Nell’ambito dei ricordi, riporto quanto accaduto ad una importante impresa automobilistica italiana all’atto dell’apertura della propria controllata a Belo Horizonte in Brasile, paese con numerosi problemi, come noto, capace di immaginare già nel 1939 le necessità di prevedere un posto macchina per ogni nuovo appartamento in costruzione, nelle sue varie città. Gli amministratori pubblici avevano capito che il problema del traffico urbano non è quello dell’andirivieni, ma quello di trovare parcheggio così, una volta risolto il piano dei parcheggi, si concretizzò anche il processo autorizzativo italiano e venne aperto lo stabilimento produttivo. Ma le cose non andarono secondo il ragionamento fatto. Il business plan prevedeva di utilizzare per il completamento e l’equipaggiamento delle autovetture le veglie (contachilometri e misuratori di liquidi) nonché vetri, specchi, maniglierie e copertoni, i produttori locali. Errore capitale: contattati i vari fabbricanti locali, l’impresa italiana si sentì rispondere di non poter essere accontentata, nei prossimi tre anni, perché la loro capacità produttiva era stata integralmente comperata dalla concorrenza, che così si qualificava dando un particolare benvenuto. Naturalmente, l’impresa italiana non si fermò ma fu costretta ad importare tutto dai fornitori italiani, dovendo però così sobbarcarsi i costi del trasporto e al pagamento dei vari dazi doganali, ma l’iniziativa non poteva e non doveva fermarsi.

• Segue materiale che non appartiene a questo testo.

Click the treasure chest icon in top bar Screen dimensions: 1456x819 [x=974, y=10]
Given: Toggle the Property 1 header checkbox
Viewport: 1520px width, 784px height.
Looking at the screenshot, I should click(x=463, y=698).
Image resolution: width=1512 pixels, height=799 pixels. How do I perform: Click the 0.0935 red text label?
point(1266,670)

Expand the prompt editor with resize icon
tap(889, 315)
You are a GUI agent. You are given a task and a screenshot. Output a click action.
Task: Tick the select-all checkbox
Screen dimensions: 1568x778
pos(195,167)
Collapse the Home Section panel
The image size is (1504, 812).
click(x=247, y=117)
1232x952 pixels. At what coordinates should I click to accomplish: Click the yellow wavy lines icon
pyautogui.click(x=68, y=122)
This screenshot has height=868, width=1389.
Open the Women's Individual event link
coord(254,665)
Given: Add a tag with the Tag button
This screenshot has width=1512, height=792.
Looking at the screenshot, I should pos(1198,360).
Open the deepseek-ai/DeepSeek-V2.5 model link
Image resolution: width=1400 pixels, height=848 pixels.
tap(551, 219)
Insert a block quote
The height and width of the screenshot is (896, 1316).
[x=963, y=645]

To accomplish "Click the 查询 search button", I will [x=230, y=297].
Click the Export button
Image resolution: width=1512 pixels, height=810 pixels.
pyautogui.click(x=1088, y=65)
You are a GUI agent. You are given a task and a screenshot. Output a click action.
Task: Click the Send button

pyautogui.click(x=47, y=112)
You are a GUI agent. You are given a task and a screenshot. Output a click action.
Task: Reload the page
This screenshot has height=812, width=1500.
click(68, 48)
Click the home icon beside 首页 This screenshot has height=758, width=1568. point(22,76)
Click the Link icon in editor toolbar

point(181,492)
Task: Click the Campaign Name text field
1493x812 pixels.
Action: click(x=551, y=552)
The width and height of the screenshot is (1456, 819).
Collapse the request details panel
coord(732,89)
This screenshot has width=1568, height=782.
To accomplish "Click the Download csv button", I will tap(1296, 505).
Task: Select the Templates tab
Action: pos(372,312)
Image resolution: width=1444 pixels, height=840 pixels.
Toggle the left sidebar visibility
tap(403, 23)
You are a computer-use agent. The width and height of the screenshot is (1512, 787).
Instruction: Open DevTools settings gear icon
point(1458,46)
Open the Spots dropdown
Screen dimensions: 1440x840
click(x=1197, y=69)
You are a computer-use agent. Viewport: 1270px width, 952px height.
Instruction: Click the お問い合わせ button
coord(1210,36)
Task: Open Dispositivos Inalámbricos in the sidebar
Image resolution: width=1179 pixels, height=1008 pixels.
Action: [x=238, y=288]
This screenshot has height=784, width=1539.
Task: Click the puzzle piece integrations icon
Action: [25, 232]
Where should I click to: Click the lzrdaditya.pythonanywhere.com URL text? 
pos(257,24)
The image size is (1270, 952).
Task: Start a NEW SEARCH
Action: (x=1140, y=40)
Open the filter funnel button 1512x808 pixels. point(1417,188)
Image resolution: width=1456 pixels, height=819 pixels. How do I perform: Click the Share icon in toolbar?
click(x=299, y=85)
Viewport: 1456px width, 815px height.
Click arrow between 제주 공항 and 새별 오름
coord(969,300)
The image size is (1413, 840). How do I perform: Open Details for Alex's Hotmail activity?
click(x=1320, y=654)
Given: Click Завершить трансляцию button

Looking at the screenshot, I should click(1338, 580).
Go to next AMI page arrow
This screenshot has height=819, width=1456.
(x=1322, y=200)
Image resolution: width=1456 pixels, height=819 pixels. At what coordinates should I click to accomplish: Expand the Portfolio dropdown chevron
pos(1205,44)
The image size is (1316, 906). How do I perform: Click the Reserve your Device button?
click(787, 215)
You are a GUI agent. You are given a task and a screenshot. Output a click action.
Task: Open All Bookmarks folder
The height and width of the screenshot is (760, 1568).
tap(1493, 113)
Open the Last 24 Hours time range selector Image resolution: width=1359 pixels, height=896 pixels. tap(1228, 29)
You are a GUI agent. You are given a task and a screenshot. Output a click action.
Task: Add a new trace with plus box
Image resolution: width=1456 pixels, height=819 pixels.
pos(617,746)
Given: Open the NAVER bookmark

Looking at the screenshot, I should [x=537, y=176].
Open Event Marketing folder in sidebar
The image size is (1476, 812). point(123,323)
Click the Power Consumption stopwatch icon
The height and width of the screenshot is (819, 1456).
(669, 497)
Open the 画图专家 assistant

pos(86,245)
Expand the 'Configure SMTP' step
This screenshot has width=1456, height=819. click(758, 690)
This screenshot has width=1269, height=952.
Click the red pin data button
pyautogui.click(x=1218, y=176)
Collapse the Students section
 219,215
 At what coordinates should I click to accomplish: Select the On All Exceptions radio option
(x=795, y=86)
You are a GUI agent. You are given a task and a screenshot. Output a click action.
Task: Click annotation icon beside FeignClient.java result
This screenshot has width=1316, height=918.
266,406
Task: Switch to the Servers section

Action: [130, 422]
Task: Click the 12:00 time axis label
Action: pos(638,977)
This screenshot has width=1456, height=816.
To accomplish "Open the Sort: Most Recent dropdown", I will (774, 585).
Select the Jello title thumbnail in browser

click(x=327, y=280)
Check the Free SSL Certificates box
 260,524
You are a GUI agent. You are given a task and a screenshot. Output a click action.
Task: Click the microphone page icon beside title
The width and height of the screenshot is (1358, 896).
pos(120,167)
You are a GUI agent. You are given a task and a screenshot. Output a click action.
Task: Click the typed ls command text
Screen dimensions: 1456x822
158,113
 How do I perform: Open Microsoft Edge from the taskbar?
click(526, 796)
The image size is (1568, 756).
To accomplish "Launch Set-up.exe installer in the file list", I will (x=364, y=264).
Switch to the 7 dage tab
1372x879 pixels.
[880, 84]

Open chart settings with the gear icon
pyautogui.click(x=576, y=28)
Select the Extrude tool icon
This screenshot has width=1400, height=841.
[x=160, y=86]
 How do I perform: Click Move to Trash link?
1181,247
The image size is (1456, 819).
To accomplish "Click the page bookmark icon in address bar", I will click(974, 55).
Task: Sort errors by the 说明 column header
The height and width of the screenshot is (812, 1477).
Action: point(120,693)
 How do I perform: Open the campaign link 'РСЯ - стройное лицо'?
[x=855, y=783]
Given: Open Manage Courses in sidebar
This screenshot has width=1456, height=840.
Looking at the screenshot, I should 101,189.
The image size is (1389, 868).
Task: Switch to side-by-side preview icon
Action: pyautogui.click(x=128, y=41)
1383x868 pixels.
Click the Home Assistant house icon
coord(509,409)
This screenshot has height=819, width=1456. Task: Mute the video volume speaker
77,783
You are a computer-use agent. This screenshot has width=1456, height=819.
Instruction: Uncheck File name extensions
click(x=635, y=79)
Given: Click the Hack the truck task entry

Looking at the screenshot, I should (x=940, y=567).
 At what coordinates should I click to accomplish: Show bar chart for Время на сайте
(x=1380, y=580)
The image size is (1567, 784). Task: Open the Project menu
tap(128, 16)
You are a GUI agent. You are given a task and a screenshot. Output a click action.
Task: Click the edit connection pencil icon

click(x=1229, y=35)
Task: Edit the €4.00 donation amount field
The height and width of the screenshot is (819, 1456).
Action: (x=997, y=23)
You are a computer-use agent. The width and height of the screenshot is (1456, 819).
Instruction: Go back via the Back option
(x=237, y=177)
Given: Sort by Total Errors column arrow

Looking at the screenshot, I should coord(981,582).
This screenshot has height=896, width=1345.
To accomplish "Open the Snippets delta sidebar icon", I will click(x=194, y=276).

Peraltro, nei giorni in cui La Cancelliera Merkel concede aiuti reali all’Italia, vorrei ricordare il Commendator Pasotti di Brescia, che già nel maggio del 1945 incominciò con la sua topolino piena di salami, vino e indumenti a raggiungere la Baviera e la Germania distrutta per portare soccorso alle famiglie di suoi colleghi industriali e sportivi, da qui il perenne rispetto delle fabbriche automobilistiche tedesche che per anni si sono approvvigionate solo dalla Sua Idra, per i loro bisogni.

Ecco che allora che queste riflessioni di storia economica possono considerarsi appunti per una via all’antropologia economica.